LANÇAMENTO

“Rosas da Resistência”: novo livro do Instituto Marielle Franco amplifica vozes de mulheres negras

Obra traz a memória e a força política de dez mulheres negras que enfrentaram a violência política e seguem atuando na transformação social

Créditos: Divulgação
Escrito en MOVIMENTOS el

O Instituto Marielle Franco lança, no próximo dia 22 de novembro, às 17h, na Casa Comum, em Brasília, o livro Rosas da Resistência: trajetórias e aprendizados de mulheres negras não eleitas.

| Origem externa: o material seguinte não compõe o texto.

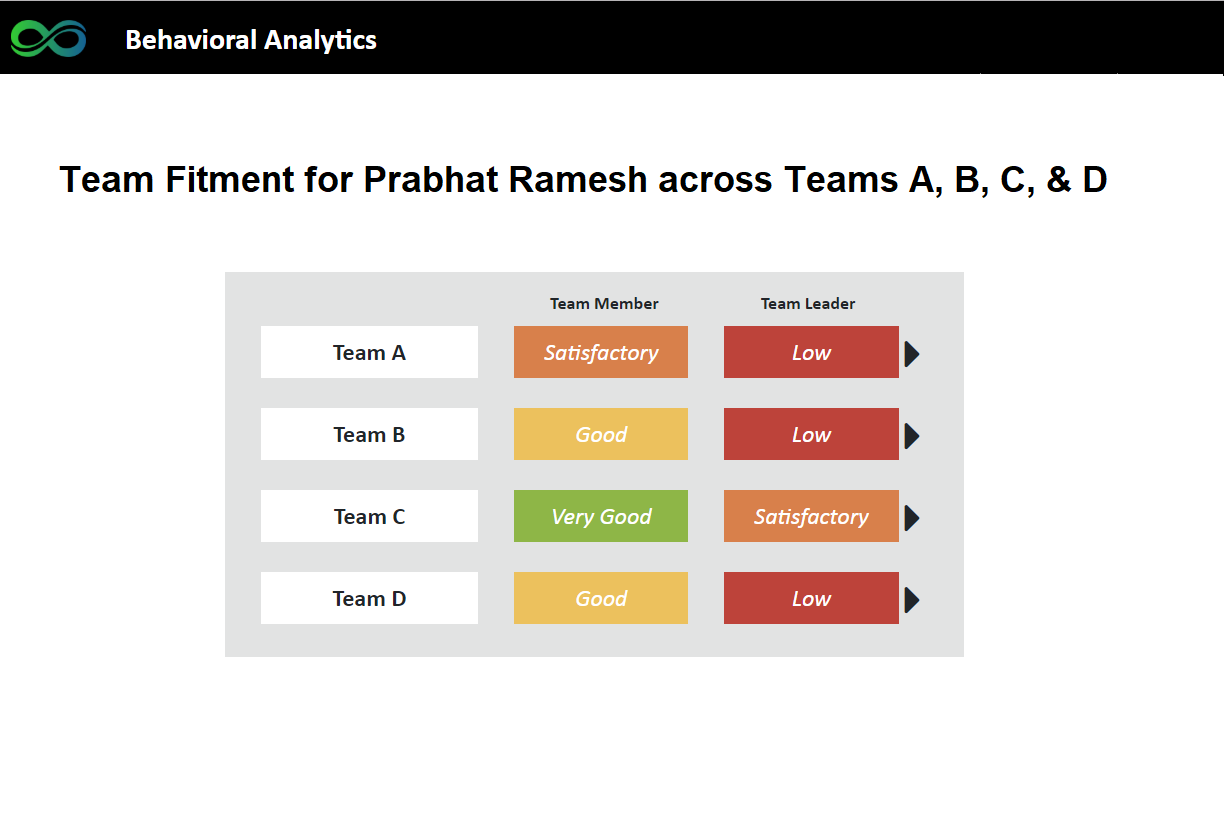Click the infinity logo icon

(49, 39)
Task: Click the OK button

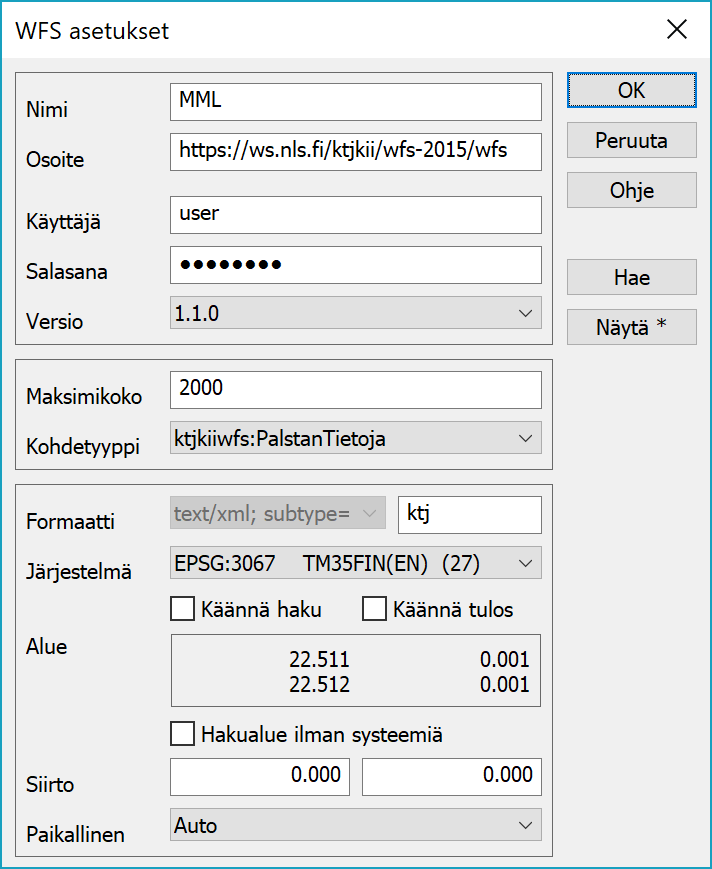Action: [x=631, y=90]
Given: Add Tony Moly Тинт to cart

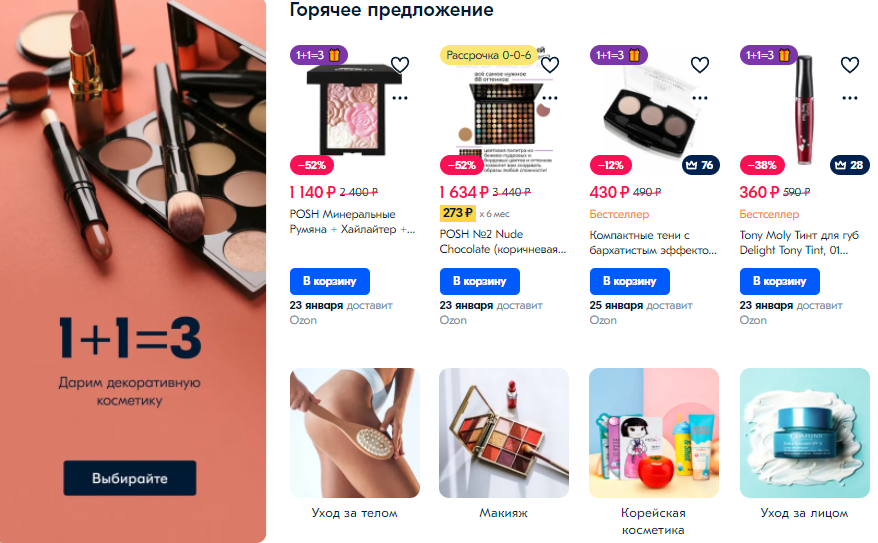Looking at the screenshot, I should coord(779,281).
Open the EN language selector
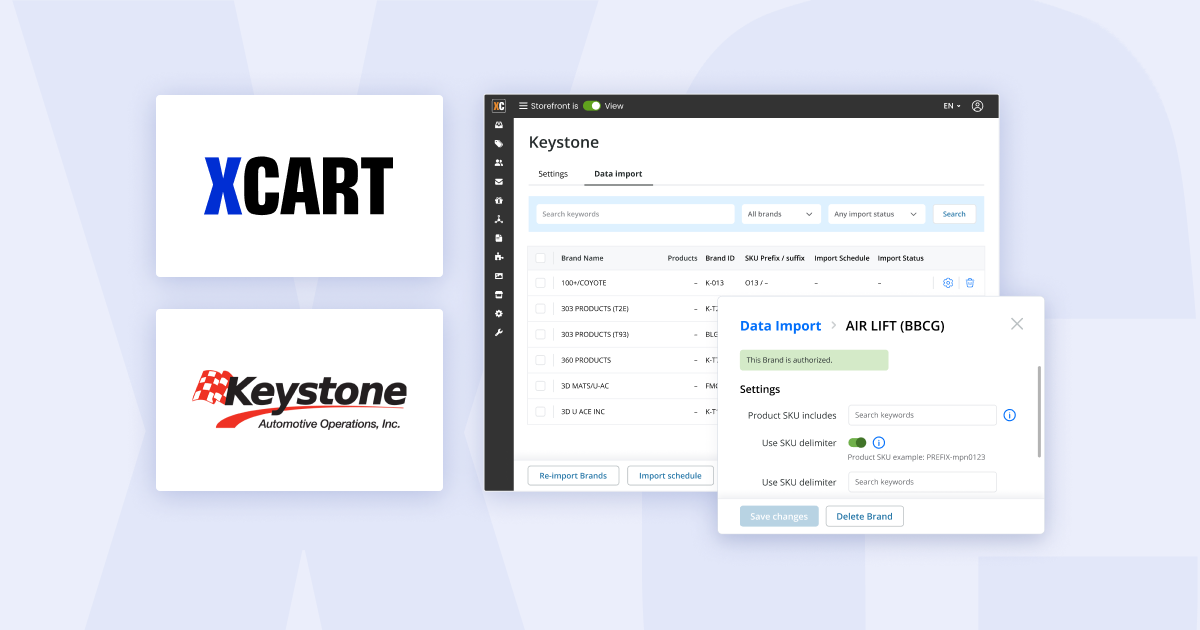Viewport: 1200px width, 630px height. point(951,106)
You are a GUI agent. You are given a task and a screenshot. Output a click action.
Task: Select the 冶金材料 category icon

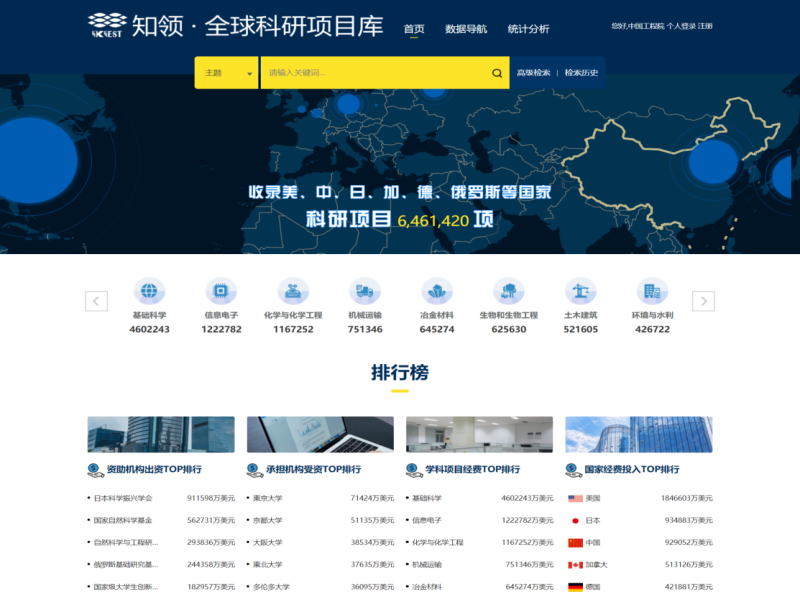coord(437,291)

A obra reúne as histórias e memórias de dez mulheres negras que disputaram as eleições de 2024 e seguem atuando na transformação social, mesmo fora dos cargos eletivos.

Fruto de parceria entre o Instituto Marielle Franco e a Fundação Rosa Luxemburgo, o livro nasce de uma pesquisa qualitativa realizada no âmbito do projeto “Fundo de Respiro”, voltado ao cuidado e ao fortalecimento pós-eleitoral de mulheres negras signatárias da Agenda Marielle Franco e vítimas de violência política em 2024. O objetivo é mostrar como essas lideranças, oriundas de diferentes territórios e vivências, seguem ocupando lugar central na disputa democrática, na defesa de direitos e na construção de futuros possíveis, apesar da desigualdade na distribuição de recursos de campanha e dos silenciamentos dentro dos partidos.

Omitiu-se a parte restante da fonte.